Analyse de l’architecture

Examinons tout d’abord l’extérieur. On distingue sur les images 1 et 5 plusieurs parties ; soit, de gauche à droite, la nef, le transept, l’avant-chœur, et le chœur. À cela, il faut ajouter la façade Ouest (image 7). Le campanile (image 9) est, quant à lui, détaché de l’église. Nous constatons des différences de parement de certaines de ces parties. Le chevet (image 2) apparaît nettement plus décoré que la façade Ouest (image 7). Mais il existe d’autres différences plus subtiles : entre la façade Sud du transept et les deux portions de nef qui l’encadrent (image 5), entre la même façade Sud et la façade Ouest (images 6 et 7). Par ailleurs, les divers auteurs envisagent une influence double : locale provenant de l’architecture des monuments de Ravenne et française (ou européenne) avec la construction du transept. Bien sûr, ces auteurs estiment que toutes ces influences se sont combinées à la même époque, aux alentours de 1141. Ce qui est problématique sachant que les monuments de Ravenne ont été construits près de 500 ans auparavant. Par l’expérience rencontrée lors des études précédentes sur plus de 2000 églises, nous savons que de nombreuses modifications peuvent être apportées sur un édifice d’origine constitué, dans le cas d’une église, de deux corps de bâtiment simples : la nef et le sanctuaire. Parmi ces modifications, nous avons observé l’introduction d’un transept et l’embellissement du chevet.

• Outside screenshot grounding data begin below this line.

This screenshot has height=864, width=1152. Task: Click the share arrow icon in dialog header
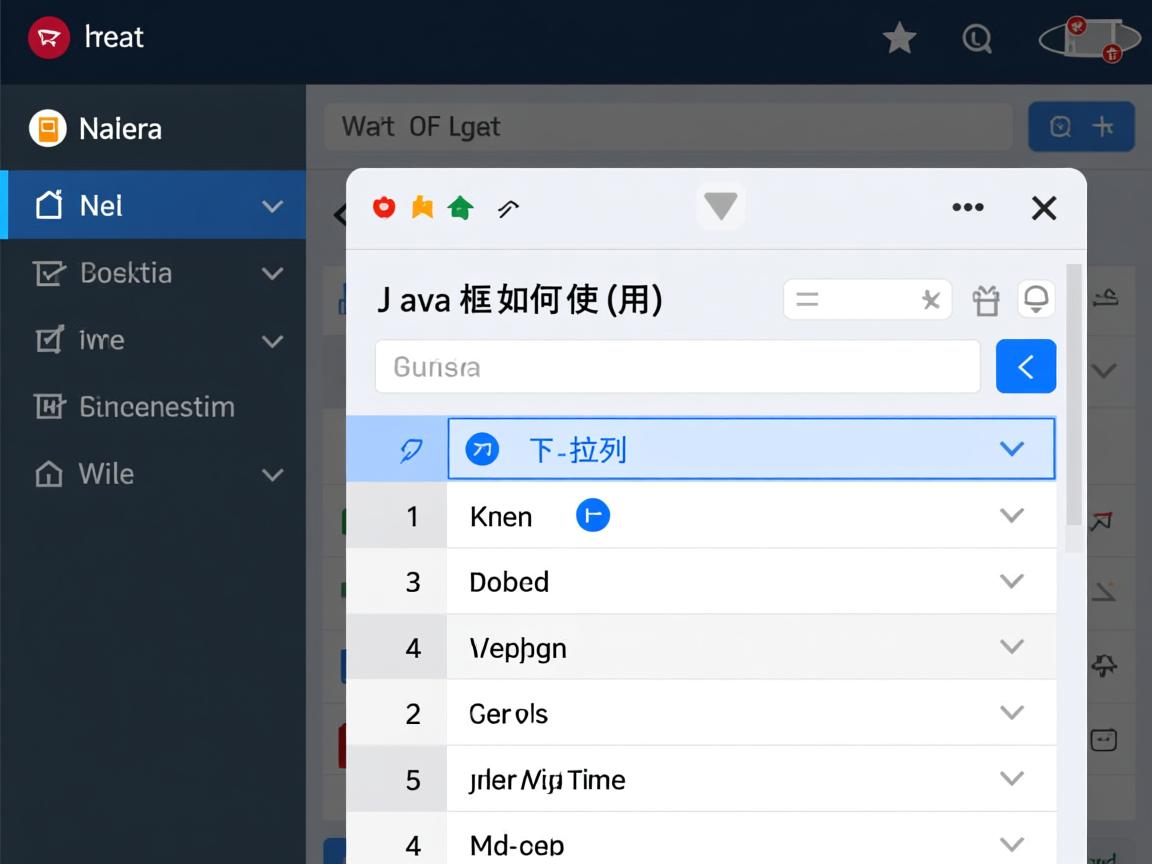click(x=508, y=208)
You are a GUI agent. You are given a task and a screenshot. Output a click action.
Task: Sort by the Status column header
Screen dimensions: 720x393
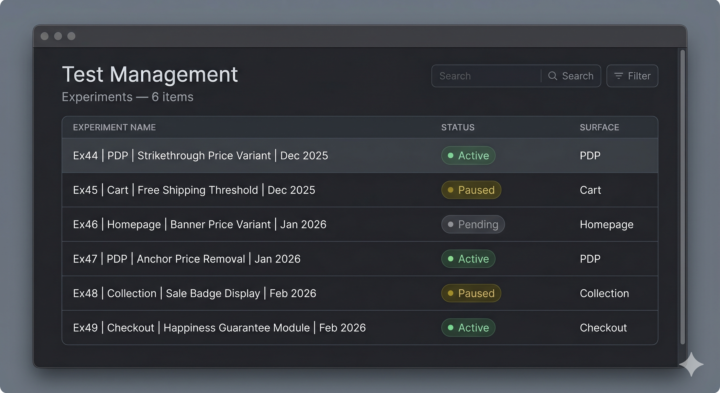(x=458, y=127)
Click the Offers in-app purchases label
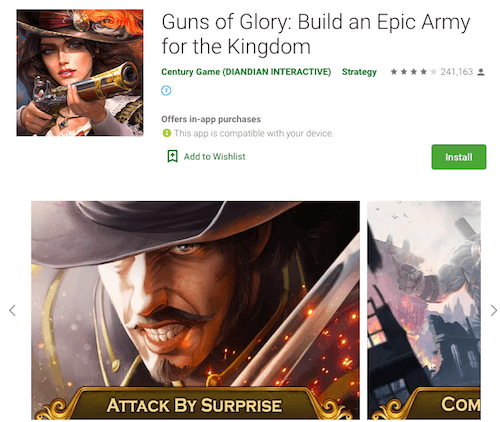 (x=211, y=119)
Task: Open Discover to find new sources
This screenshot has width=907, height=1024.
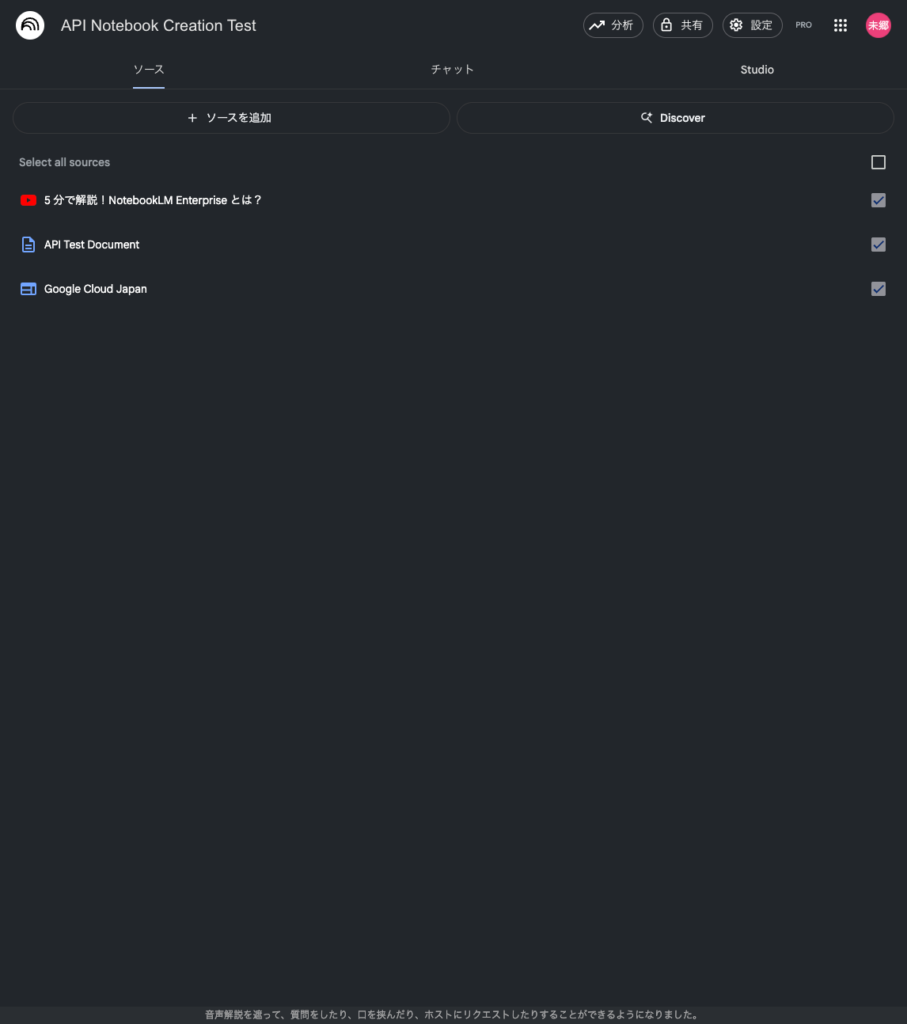Action: (675, 117)
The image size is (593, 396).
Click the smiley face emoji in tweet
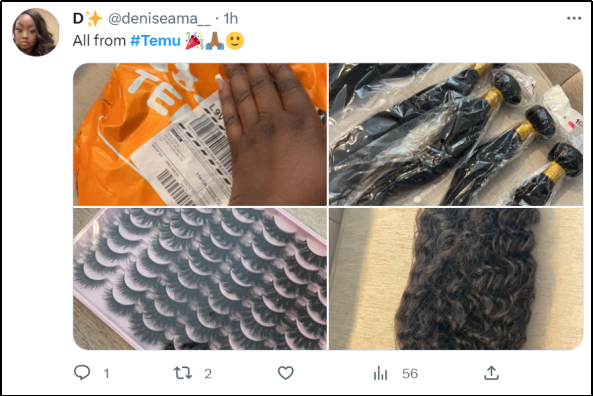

Introduction d’un transept. Prenons par exemple les images 2 et 4 de la page de Saint-Apollinaire in Classe de Ravenne. Introduisons dans cette image au travers de la nef un corps de bâtiment transverse à cette nef : nous obtenons l'image 5 de la cathédrale de Murano. Nous avons constaté à de nombreuses reprises qu’un transept avait été introduit dans une nef préexistante. Nous avons aussi constaté que pour l’opération soit possible, il fallait renforcer les quatre piliers situés à la croisée des deux bâtiments. Et c’est ce que nous voyons sur le plan de l'image 8 et sur les images 10 et 12. Les gracieuses colonnes cylindriques monolithes de la nef ont été remplacées par de massifs piliers à section rectangulaire. Il y a là une faute sur le plan de l’esthétique mais s’ils voulaient un transept, les architectes ne pouvaient pas faire autrement. Nous situons l’introduction de ce transept (transept haut donc de la deuxième génération de transepts) dans le courant du XIIe siècle.


Embellissement du chevet

Reprenons la page de Saint-Apollinaire in Classe de Ravenne, avec cette fois-ci l'image 5 de cette page. Supprimons le bâtiment à côté de l’abside et recouvrons les murs de cette abside de galeries, de colonnettes et de tout un ensemble de décors. On retrouve à peu de choses près l'image 2 du chevet de la cathédrale de Murano. En fait, ce serait peut_être un peu plus complexe. Dans la partie inférieure du chevet (image 2), on repère une série de niches (7 pour l’abside, 2 pour chaque corps de bâtiment de part et d’autre de l’abside). Une de ces niches est représentée sur l'image 4. Nous pensons que ces niches faisaient partie du bâtiment d’origine. Mais pas les colonnettes qui les encadrent et les arcs portés par ces colonnettes. Le bloc de maçonnerie contenant ces niches devait à la fois servir de contrefort à la base de l’abside et de support à une terrasse faisant office de déambulatoire entourant l’abside. Les colonnettes en marbre, arcs, décors et toitures du déambulatoire auraient fait partie d’un ajout tardif, peut-être au XIIIe siècle.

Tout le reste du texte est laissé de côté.